Come raffreddare lo Yellowstone: il piano della Nasa. Un progetto milionario per prevenire un’eruzione esplosiva del supervulcano e che, in più, produrrebbe elettricità quasi gratis per migliaia di anni.
Sulla Terra ci sono 20 supervulcani noti, ognuno dei quali, eruttando, probabilmente scaglierebbe in atmosfera ceneri in quantità sufficiente a bloccare i raggi del Sole per anni. Uno di questi è la caldera di Yellowstone, che si estende sotto l’omonimo parco nazionale negli Stati Uniti. La caldera è un’area di 55 per 70 km circa (3.850 km quadrati), in alcuni punti profonda oltre 90 km: non ci sono misure precise del volume di roccia fusa nel sottosuolo, che varie fonti stimano da 200 a 600 km cubi.
Si pensa che si risvegli ogni 600.000 anni circa, ma la probabilità che questo accada nell’arco della vita di chiunque stia leggendo queste righe “adesso” è statisticamente esigua…
Tuttavia, l’ultima eruzione dello Yellowstone risale proprio a circa 600.000 anni fa. Forse è improbabile che possa esplodere, ma secondo gli scienziati il vulcano starebbe accumulando una notevole quantità di energia termica e, oltre una certa soglia, questo potrebbe favorire una super eruzione.
AI RIPARI. La Nasa stima che se il calore nella camera magmatica potesse essere ridotto del 35%, i rischi di una catastrofe legata all’attività della caldera di Yellowstone sarebbero scongiurati.
C’è anche un piano in merito, raccontato a BBC Earth da Brian Wilcox, del Jet Propulsion Laboratory della NASA.
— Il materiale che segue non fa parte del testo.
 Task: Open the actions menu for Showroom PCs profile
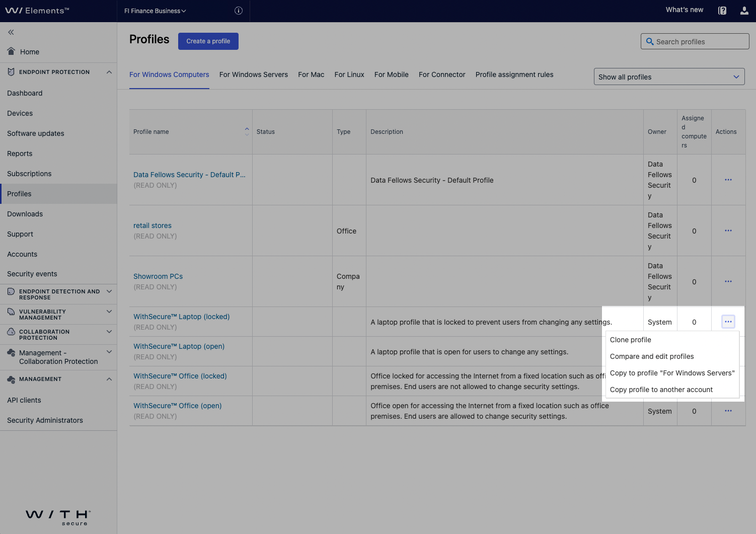(728, 281)
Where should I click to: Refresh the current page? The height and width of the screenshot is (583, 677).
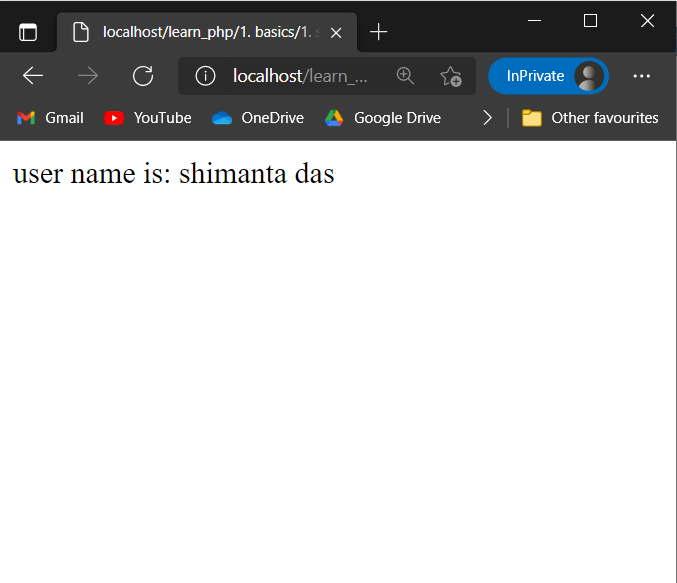pos(143,76)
Si tratterebbe di scavare per 10 km all’interno del vulcano e pomparvi acqua fredda ad alta pressione, lasciarla circolare ed estrarla di nuovo. L’acqua in uscita avrebbe una temperatura di 350 °C e potrebbe essere usata per alimentare un impianto geotermico praticamente perpetuo e a basso costo: l’energia potenziale stimata per un impianto del genere sarebbe di circa 4 GW elettrici (come 2-3 moderni reattori nucleari) e, a regime, potrebbe produrre energia elettrica per migliaia di anni al costo di 10 centesimi di dollaro al kWh (con l’effetto collaterale di salvare l’umanità da un inverno nucleare).
I RISCHI. Detto così sembra facile, ma ci sono ostacoli non da poco. A partire dal costo faraonico del progetto (3,46 miliardi di dollari, quasi 3 miliardi di euro al cambio attuale) per arrivare alla non trascurabile possibilità che qualcosa vada storto. Pompando acqua troppo in superficie nella camera magmatica si rischierebbe di fratturarla e di far fuoriuscire gas che potrebbero favorire un’eruzione esplosiva – di fatto, proprio quello che si vuole evitare.
COME AGIRE? Non è chiaro come e se si vorrà procedere in questo senso, né se la Nasa deciderà un giorno di pubblicare il progetto in via ufficiale. Parlandone, Wilcox spera di incoraggiare una discussione scientifica tra ricercatori in tema di supervulcani, una minaccia che per la Nasa sarebbe più concreta dell’impatto di un asteroide.